The Geometry of Compression: Why Angles Beat Naive Storage
Get Instant Insight
The best compression does not remember every piece. It remembers how the pieces still fit.
The Core Idea
- The wall. A zellige maker in Fes builds a vast mosaic from a small set of shapes, angles, and edges, working from rules rather than memory.
- The cache. A long-context transformer stores key and value vectors for every past token. Naive storage collapses under its own weight.
- The fix. TurboQuant rotates those vectors into a better coordinate frame, drops precision to about 3.5 bits per channel, and preserves the alignments attention actually uses.
Why It Matters
The practical question for any system pressed for memory: what must still fit once the representation gets smaller? Good compression keeps the rule that produces the surface, not the surface itself.
[ NEURAL COMPRESSION COMPLETE ]
80% signal retained.
Full depth below.
The best compression is geometry, not picture.
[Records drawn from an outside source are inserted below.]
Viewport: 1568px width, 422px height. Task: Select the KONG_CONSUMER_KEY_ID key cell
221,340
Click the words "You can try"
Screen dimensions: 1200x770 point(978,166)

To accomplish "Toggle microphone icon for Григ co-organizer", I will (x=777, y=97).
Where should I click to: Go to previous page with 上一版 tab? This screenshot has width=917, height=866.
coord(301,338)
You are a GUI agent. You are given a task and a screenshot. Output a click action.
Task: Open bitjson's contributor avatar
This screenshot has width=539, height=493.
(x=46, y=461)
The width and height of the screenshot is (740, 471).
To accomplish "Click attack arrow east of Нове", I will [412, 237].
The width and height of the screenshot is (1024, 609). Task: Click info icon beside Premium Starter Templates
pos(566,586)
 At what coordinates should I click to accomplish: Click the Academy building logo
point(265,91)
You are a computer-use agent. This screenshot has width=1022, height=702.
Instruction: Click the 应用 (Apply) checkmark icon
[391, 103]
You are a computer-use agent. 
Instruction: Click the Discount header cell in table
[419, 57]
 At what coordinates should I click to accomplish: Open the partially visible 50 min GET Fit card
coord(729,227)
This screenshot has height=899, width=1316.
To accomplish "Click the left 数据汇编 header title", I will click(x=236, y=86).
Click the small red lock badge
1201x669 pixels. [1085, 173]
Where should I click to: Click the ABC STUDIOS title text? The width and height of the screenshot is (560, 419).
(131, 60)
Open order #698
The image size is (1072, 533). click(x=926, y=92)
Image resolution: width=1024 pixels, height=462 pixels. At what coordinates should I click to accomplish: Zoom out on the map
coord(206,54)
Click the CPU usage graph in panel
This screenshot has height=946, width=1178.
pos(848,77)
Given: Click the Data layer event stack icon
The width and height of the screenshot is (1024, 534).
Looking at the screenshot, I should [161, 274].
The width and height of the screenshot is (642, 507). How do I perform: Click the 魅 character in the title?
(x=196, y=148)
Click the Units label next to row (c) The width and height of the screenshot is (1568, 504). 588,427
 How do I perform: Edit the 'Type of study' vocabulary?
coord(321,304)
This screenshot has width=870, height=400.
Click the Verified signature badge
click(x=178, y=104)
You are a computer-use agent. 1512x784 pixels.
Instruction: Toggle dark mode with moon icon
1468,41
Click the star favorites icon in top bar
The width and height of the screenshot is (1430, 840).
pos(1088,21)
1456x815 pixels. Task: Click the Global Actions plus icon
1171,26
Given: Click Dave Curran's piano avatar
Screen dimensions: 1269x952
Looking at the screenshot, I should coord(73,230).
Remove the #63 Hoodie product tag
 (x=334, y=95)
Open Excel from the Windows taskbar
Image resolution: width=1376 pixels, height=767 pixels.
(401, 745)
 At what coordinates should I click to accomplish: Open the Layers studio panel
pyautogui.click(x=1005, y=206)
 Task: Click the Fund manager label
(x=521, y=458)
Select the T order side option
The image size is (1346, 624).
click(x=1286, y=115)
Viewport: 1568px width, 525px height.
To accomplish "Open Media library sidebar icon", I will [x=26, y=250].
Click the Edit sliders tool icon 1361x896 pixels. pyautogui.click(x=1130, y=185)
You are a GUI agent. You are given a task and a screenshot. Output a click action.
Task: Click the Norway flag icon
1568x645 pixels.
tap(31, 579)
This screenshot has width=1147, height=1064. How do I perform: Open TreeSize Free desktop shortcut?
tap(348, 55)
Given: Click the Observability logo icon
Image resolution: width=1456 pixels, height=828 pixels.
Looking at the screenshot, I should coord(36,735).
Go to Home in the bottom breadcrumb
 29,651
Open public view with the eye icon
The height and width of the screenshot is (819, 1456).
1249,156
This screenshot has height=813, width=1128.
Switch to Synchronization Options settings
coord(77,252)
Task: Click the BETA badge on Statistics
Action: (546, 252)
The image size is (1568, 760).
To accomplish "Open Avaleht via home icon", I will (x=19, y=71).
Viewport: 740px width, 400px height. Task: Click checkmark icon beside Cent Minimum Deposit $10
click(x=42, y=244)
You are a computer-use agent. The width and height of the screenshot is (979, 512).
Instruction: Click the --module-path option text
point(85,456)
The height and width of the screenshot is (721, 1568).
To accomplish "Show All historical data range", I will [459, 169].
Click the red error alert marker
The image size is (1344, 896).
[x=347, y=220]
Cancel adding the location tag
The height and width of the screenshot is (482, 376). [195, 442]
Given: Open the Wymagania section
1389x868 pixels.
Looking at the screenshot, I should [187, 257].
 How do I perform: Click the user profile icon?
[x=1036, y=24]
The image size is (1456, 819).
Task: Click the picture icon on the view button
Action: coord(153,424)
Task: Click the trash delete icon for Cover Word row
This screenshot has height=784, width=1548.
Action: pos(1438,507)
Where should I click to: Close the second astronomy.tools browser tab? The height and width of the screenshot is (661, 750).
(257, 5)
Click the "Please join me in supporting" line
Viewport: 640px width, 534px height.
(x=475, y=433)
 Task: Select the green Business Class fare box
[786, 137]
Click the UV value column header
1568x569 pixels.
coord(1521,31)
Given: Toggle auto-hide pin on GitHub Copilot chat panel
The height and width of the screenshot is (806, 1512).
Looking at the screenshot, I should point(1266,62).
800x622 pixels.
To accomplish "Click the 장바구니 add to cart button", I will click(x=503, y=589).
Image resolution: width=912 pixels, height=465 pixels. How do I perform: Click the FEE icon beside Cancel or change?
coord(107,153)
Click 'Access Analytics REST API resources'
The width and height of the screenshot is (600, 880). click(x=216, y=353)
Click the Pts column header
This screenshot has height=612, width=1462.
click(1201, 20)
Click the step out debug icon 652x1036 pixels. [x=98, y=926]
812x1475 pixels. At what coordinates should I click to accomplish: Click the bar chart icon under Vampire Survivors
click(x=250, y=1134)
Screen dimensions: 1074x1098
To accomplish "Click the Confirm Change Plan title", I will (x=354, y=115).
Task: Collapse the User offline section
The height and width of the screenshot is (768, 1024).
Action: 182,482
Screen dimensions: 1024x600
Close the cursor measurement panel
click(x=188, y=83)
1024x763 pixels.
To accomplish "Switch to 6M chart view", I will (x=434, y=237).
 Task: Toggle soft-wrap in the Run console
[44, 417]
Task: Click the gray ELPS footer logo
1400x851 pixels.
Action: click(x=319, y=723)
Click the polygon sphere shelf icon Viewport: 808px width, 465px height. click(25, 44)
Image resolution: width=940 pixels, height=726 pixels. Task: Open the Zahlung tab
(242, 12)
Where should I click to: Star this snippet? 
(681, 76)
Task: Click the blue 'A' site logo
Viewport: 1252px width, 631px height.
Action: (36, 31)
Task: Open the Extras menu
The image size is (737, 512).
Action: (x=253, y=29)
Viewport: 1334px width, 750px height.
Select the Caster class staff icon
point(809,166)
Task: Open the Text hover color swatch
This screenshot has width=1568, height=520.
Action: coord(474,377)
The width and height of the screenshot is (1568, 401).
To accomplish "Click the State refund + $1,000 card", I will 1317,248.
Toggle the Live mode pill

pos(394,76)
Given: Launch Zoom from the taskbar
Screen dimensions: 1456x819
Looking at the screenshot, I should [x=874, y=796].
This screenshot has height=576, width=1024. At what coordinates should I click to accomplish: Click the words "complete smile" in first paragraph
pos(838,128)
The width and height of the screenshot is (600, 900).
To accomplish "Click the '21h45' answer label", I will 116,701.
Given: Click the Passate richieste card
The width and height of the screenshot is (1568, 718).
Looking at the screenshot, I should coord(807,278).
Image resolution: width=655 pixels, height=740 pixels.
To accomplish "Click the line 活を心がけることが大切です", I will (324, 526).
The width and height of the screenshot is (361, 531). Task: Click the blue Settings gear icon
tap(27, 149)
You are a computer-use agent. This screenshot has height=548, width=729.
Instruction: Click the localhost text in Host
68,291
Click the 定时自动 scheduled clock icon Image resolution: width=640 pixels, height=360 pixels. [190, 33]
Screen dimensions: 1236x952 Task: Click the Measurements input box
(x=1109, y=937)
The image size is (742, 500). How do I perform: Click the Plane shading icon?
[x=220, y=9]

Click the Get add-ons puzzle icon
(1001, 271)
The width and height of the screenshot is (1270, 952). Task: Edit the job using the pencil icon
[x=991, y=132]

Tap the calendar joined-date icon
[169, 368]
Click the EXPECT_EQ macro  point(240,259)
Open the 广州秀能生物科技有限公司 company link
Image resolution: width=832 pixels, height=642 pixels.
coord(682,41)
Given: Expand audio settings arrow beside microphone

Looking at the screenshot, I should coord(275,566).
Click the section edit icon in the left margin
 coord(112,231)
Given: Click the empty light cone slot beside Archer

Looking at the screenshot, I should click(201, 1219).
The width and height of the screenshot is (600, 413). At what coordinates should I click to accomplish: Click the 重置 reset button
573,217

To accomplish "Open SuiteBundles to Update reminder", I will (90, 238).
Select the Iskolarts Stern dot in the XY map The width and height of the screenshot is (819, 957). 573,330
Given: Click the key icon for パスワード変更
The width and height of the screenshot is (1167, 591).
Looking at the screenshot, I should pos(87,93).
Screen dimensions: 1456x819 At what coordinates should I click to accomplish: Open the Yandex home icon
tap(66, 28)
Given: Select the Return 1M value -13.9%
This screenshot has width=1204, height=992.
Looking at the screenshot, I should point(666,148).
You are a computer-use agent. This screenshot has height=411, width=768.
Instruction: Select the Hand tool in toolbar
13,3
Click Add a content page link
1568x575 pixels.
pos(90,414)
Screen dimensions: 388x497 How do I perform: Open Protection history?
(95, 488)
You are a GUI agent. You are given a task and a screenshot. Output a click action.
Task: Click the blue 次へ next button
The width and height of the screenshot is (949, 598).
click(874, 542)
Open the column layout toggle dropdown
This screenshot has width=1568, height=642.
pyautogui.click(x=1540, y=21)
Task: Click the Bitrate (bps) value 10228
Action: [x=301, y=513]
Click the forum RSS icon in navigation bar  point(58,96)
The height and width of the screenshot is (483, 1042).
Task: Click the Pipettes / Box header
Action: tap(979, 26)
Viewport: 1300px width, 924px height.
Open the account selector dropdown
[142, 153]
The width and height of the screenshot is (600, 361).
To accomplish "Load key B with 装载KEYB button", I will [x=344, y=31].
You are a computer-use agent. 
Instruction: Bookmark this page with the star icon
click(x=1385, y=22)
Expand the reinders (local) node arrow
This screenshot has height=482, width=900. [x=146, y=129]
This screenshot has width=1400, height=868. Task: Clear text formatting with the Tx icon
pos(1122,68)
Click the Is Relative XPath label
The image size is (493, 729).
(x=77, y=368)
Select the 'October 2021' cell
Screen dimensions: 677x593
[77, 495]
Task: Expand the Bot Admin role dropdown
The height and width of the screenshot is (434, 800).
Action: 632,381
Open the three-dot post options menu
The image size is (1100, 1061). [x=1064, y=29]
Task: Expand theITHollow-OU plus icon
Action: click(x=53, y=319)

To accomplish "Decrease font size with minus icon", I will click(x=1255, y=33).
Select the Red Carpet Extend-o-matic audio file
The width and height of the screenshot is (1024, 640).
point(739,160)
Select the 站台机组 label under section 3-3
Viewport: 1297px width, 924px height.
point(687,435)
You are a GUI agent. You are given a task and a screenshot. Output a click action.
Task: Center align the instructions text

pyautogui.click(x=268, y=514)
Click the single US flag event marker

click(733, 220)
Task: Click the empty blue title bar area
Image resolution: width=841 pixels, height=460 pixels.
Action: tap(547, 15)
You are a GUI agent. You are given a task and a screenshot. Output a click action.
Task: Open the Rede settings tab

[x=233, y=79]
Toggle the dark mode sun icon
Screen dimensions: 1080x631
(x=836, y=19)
A zellige wall is not stored in anyone's head tile by tile.
Zellige (الزليج) is traditional Moroccan mosaic work: small ceramic tiles, cut by hand, fitted into stars, crosses, knots, and repeating fields. From a distance it looks like a single ornate image. Up close, it is a puzzle of edges and angles.
The wall comes from a few instructions: draw this grid, cut these shapes, repeat this angle, let edges meet.
The wall is the output.
The same idea sits inside one of AI's expensive bottlenecks: the key-value cache of a long-context transformer.
A transformer is the network behind most language models; its cache is a memory shelf for traces of every previous token.
As the conversation grows, the shelf fills. Reading from it gets slower and costlier.
In 2025, Google's TurboQuant paper showed a way to shrink that shelf without breaking attention.1
It rotates the vectors into a new coordinate frame, then stores them with fewer bits. What matters are the comparisons attention uses; individual numbers can drift.
Different material, same principle: the best compression keeps how the pieces fit, not the pieces themselves.
The Wall Is Geometry, Not Picture
Made from rules: each tile fits because its edge, angle, and orientation answer the tile beside it.
Look at a traditional Moroccan zellige mosaic and the eye gets lost. Stars open inside stars, edges interlock, symmetries repeat, yet the surface never feels mechanical. The first instinct is to read the wall as an image, a complicated arrangement of coloured pieces, but that is not the most efficient level of description.
Zellige is built by method.
The maker works from a geometric guide of star polygons and grids, cutting a small alphabet of shapes that answer each other at the edge.2
In a Fes workshop, the pattern starts as construction geometry: a circle stepped out with a compass, lines drawn across it, stars and grids emerging from the intersections.2
A glazed tile is held in one hand and marked from a sample on the back. It rests on a small iron anvil; the cutter strikes along the line with the menqach, a short, sharp, double-ended chisel-hammer swung close to the body.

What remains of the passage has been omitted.